Going Deep (Alpha Ops #5)

“Nothing,” she repeated. “Really? Don’t the police take these accusations very seriously?”


“We do. We are. But usually someone rolls, talks, gives up someone else in exchange for a deal. That’s what we’ve got to offer, a reduced sentence, time served, charges dropped. None of the usual fish are biting.”

“That seems odd,” Cady said.

“It is odd.” Conn stared at his hand, linked with hers, and thought, Not as odd as knowing I’m falling in love with you. Did he tell her about Cesar’s comment? Did he worry her more? How did people manage this relationship stuff? It was insanely complicated, and totally outside his experience. “Very odd.”

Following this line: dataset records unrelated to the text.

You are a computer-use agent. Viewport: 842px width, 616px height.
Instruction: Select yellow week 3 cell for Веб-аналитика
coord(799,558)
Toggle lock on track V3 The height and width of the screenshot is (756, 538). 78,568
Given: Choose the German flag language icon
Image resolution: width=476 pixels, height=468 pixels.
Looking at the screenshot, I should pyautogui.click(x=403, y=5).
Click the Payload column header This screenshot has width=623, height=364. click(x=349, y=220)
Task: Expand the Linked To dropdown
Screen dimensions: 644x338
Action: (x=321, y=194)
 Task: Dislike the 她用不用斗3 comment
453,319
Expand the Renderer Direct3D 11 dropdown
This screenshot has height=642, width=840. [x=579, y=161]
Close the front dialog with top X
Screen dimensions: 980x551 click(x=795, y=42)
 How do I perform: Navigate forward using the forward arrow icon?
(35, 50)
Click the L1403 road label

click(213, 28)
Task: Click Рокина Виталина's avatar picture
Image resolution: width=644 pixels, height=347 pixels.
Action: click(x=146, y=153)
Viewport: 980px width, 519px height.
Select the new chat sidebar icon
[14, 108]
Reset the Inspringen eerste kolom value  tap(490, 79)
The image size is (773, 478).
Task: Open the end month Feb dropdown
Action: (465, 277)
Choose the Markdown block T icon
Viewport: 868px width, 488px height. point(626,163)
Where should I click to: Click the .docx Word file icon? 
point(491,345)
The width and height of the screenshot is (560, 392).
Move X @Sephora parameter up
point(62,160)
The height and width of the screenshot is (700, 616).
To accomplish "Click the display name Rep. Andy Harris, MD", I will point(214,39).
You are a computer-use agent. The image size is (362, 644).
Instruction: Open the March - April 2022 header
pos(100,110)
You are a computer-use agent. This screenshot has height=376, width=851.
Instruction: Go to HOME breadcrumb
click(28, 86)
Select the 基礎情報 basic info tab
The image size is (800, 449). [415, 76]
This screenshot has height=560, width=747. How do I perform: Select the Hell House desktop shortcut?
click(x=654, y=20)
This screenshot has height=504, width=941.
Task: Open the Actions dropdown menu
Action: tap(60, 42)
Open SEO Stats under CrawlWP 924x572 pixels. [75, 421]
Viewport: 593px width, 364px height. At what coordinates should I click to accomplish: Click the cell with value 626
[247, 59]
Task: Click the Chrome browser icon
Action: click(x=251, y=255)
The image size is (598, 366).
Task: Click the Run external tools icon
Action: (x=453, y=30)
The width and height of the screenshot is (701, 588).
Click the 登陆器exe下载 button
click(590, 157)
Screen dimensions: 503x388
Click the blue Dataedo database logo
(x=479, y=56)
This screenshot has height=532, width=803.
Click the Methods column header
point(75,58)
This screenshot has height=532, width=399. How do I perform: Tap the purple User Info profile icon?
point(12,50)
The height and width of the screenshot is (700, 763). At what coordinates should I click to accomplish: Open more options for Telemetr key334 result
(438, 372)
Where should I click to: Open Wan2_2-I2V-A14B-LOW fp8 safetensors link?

They sat in silence for a moment, Cady just being Cady, the firelight making her crazy hair gleam like old oak, turning the curve of her cheek rose red. Conn’s brain tried to think about two things at once: the way his heart was skittering in his chest and the extremely unusual show of solidarity from the East Side’s biggest gang. Why would they do that? Someone usually wanted out badly enough to give up a piece of information, or could be enticed into it. It took real leadership to enforce that kind of solidarity, and the Strykers hadn’t had that kind of leadership since Matt Dorchester took out Lyle Jenkins last summer.

Or so they thought.

Conn’s brain jerked into a gear he didn’t know he had. Maybe they were going about this the wrong way. Maybe there wasn’t an absence of leadership in the Strykers. Maybe an invisible hand was holding everything together more tightly than before. Maybe Lyle’s unexpected death didn’t cut off the snake’s head. Maybe it made room for a King Cobra to take over for a garden snake.

“Okay,” Cady said, a little smile on her face. “I recognize that expression of someone deep in thought. I’m going back to my studio.”

Conn tightened his grip on her hand. “No, wait,” he started. Then he stopped. What was he going to say? I’m falling in love with you? She heard that a dozen times a day from complete strangers. Even if he did say it, nothing changed the fact that she was Queen Maud, and he was a Lancaster cop who’d just made a decision that would end what was growing between them.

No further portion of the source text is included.